* What is required *
Return only the stretch of the material below that begins with the line containing "This screenshot has height=400, width=590." and ends with the line containing "Task: Select the Shadow text style", exactly; both of those lines belong to it.

* Records to use *
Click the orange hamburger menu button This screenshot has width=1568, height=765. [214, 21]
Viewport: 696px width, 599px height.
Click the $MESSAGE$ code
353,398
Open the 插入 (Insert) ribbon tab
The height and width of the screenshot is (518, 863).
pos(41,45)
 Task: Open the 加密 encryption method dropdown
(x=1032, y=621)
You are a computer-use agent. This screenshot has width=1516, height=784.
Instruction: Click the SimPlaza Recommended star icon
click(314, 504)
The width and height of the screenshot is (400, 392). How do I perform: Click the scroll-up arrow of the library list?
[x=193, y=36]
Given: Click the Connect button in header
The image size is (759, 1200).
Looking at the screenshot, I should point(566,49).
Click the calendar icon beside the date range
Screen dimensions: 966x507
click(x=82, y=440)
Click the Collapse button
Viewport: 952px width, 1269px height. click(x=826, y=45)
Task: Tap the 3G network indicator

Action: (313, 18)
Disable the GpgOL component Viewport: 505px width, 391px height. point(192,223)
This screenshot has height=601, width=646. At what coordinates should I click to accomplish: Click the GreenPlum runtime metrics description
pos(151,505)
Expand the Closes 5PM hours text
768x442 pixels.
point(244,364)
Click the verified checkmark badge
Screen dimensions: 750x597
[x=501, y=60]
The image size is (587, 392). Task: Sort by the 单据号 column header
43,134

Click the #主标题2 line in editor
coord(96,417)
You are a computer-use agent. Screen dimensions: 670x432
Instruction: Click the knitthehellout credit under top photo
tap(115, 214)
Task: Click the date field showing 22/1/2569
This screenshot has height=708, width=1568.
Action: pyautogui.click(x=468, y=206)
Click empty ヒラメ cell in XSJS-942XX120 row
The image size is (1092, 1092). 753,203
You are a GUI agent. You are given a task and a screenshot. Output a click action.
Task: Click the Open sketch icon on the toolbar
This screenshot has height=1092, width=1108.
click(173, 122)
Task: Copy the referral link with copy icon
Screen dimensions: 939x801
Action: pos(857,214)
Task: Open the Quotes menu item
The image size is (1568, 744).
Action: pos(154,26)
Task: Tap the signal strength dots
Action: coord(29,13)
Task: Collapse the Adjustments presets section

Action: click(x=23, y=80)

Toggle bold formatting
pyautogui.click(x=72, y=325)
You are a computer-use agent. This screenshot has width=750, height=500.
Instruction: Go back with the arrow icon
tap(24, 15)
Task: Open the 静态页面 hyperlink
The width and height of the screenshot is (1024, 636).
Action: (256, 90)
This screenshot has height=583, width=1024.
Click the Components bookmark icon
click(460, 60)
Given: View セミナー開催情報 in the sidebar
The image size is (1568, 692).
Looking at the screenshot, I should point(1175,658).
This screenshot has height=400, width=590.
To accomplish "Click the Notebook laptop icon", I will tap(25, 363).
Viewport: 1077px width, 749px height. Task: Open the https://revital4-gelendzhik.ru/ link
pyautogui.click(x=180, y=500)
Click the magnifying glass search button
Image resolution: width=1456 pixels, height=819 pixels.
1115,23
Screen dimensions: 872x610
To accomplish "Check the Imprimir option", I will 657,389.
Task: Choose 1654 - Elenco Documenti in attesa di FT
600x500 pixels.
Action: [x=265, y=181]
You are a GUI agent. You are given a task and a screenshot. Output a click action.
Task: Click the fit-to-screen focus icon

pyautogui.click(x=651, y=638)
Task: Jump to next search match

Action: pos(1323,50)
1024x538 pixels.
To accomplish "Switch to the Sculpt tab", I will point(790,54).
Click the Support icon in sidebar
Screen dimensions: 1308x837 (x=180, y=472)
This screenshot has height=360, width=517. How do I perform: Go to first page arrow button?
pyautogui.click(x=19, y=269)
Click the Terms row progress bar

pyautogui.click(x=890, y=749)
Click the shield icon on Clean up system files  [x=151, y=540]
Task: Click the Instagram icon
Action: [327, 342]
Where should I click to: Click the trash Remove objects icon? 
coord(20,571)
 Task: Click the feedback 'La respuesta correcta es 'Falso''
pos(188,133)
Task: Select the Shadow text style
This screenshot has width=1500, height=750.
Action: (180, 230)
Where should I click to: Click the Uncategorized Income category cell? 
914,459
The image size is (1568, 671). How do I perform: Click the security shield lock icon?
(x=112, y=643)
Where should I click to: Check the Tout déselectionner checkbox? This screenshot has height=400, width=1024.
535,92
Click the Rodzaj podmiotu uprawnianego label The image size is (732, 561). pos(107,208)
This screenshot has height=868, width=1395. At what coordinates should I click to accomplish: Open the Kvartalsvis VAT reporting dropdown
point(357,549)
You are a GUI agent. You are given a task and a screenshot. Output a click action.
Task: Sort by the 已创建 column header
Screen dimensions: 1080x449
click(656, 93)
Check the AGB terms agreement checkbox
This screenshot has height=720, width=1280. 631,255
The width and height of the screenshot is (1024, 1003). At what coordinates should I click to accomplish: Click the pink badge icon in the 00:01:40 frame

* Exercise solution *
This screenshot has height=400, width=590.
To accomplish "Click the Notebook laptop icon", I will tap(25, 363).
Viewport: 1077px width, 749px height. Task: Open the https://revital4-gelendzhik.ru/ link
pyautogui.click(x=180, y=500)
Click the magnifying glass search button
Image resolution: width=1456 pixels, height=819 pixels.
1115,23
Screen dimensions: 872x610
To accomplish "Check the Imprimir option", I will 657,389.
Task: Choose 1654 - Elenco Documenti in attesa di FT
600x500 pixels.
Action: [x=265, y=181]
You are a GUI agent. You are given a task and a screenshot. Output a click action.
Task: Click the fit-to-screen focus icon

pyautogui.click(x=651, y=638)
Task: Jump to next search match

Action: pos(1323,50)
1024x538 pixels.
To accomplish "Switch to the Sculpt tab", I will point(790,54).
Click the Support icon in sidebar
Screen dimensions: 1308x837 (x=180, y=472)
This screenshot has height=360, width=517. How do I perform: Go to first page arrow button?
pyautogui.click(x=19, y=269)
Click the Terms row progress bar

pyautogui.click(x=890, y=749)
Click the shield icon on Clean up system files  [x=151, y=540]
Task: Click the Instagram icon
Action: [327, 342]
Where should I click to: Click the trash Remove objects icon? 
coord(20,571)
 Task: Click the feedback 'La respuesta correcta es 'Falso''
pos(188,133)
Task: Select the Shadow text style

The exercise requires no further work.